» **Work instruction**
Find the line that contains "Viewport: 1372px width, 868px" in the entries below. Restate it and every line after it, word for word, with no pictures.

» **Extracted records**
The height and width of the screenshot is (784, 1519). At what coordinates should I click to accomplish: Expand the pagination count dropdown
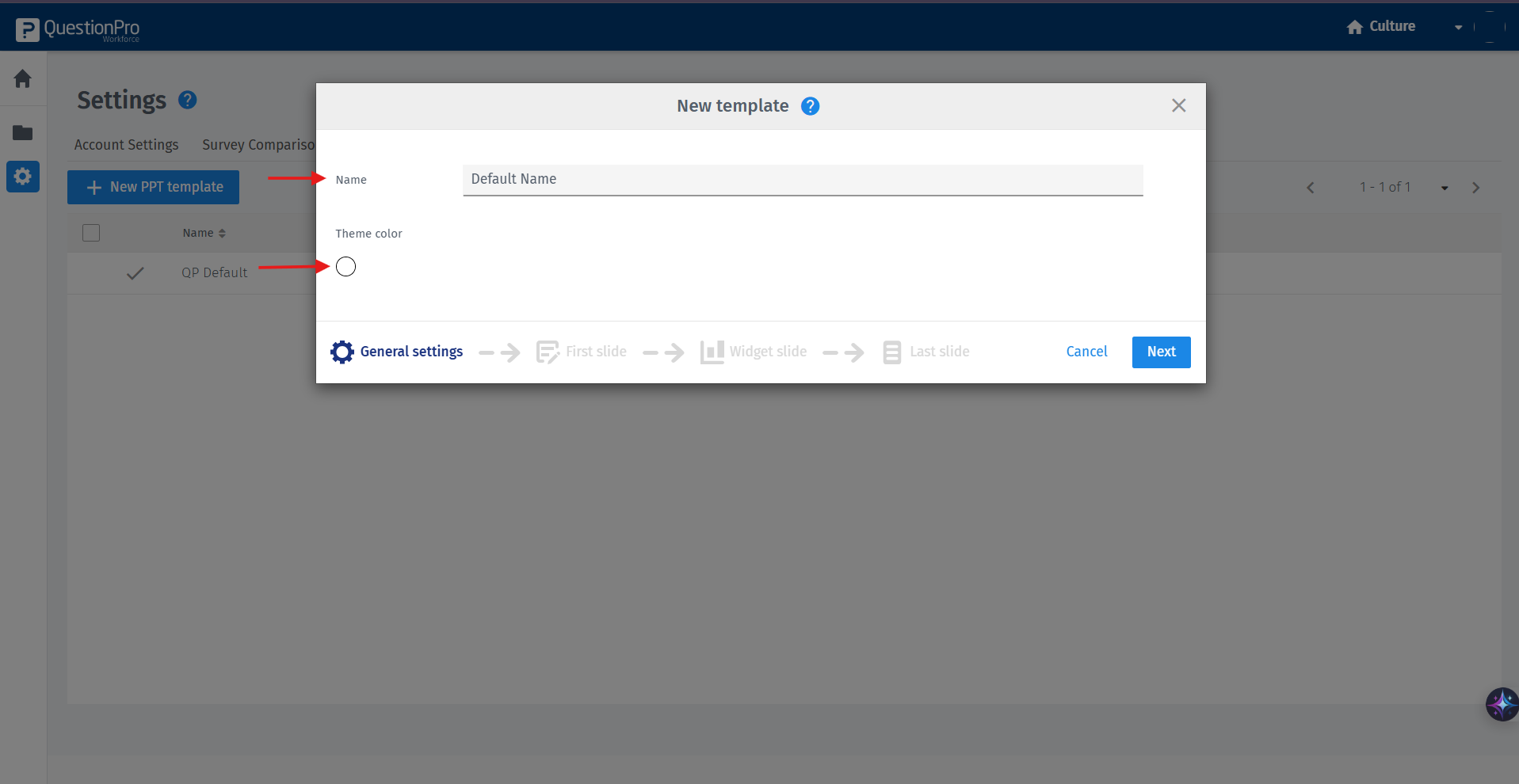(x=1444, y=188)
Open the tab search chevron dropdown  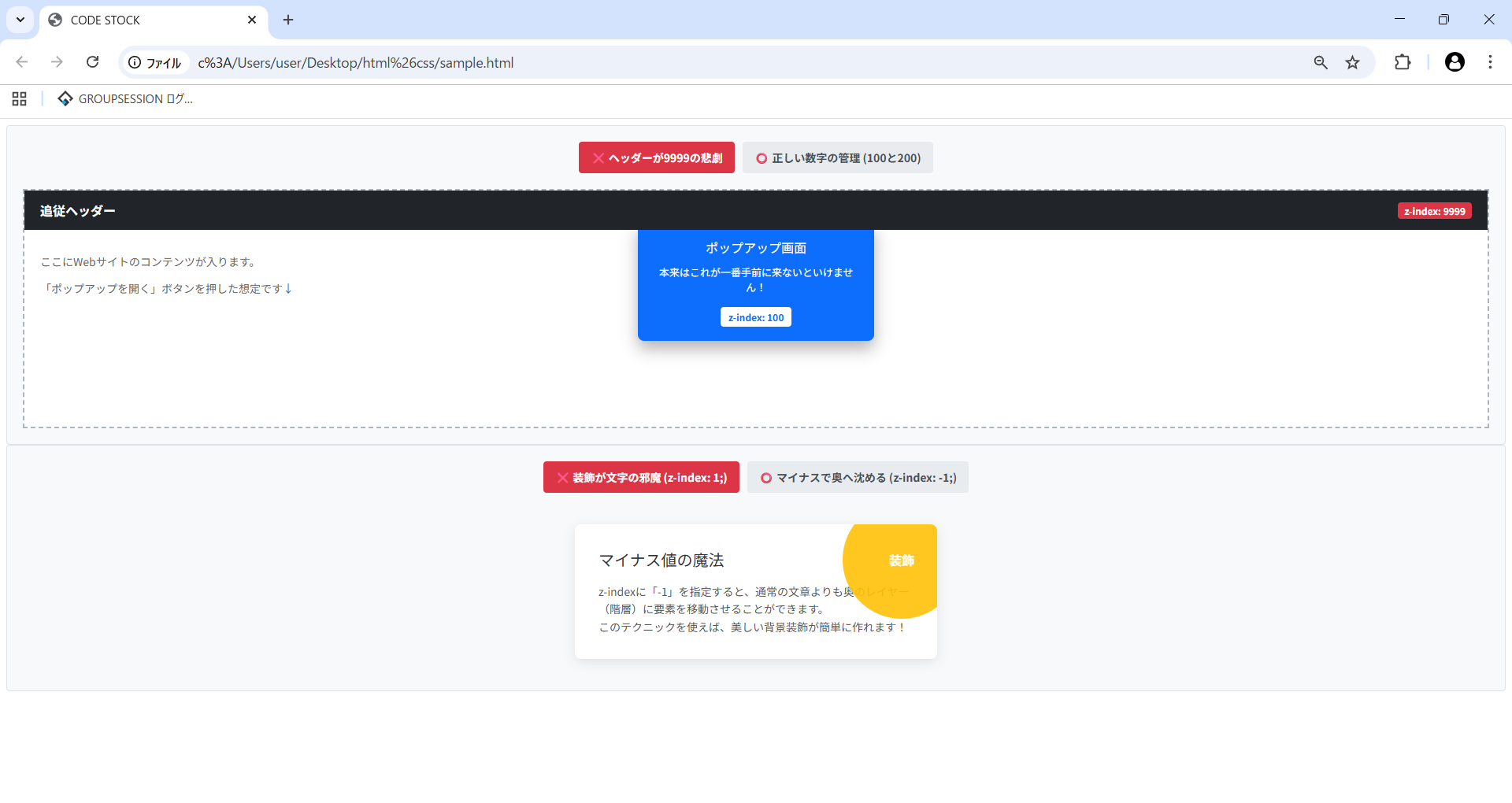[20, 20]
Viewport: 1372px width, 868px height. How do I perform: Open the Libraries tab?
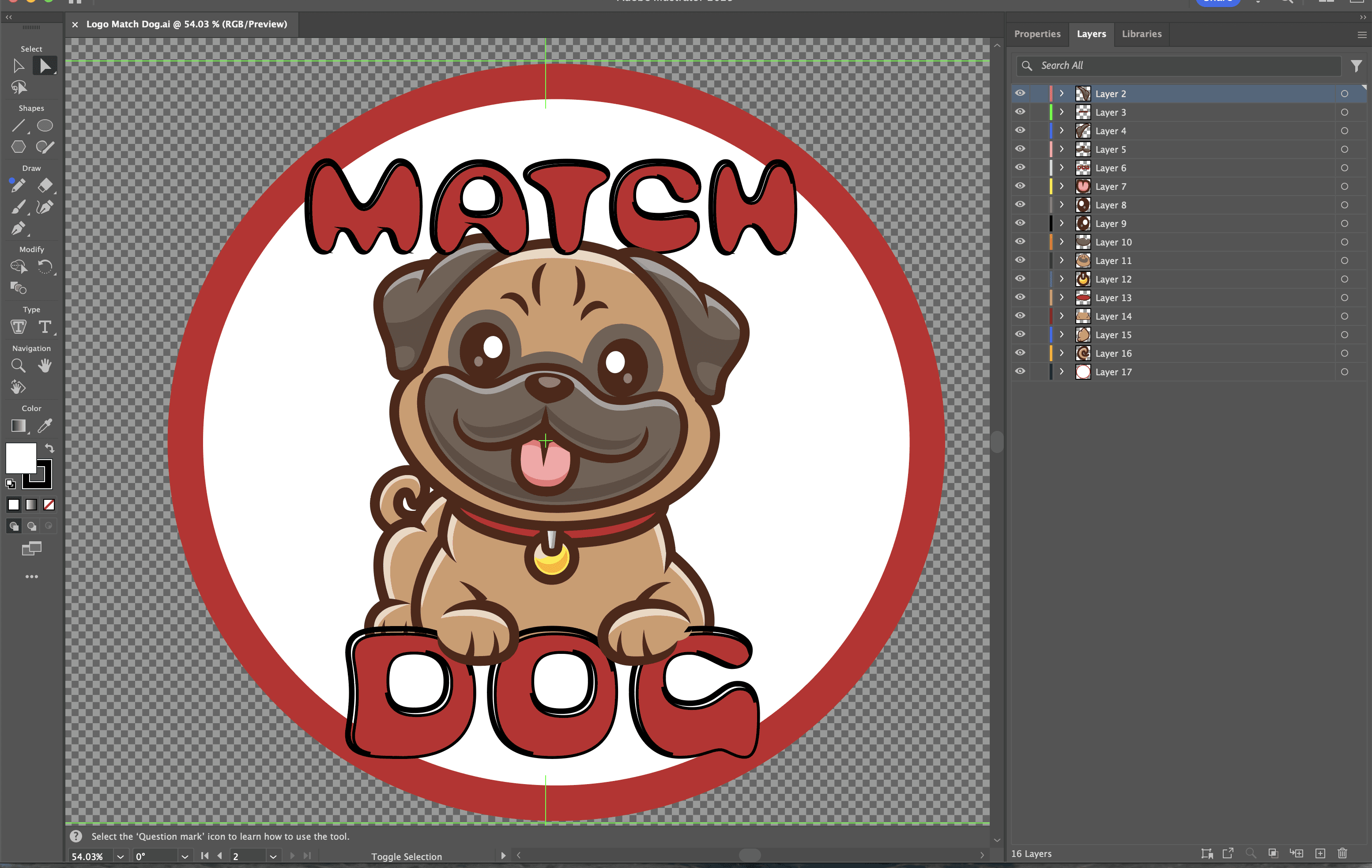pos(1141,34)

» **Output below**
Viewport: 1372px width, 868px height. How do I perform: Open the Libraries tab?
pos(1141,34)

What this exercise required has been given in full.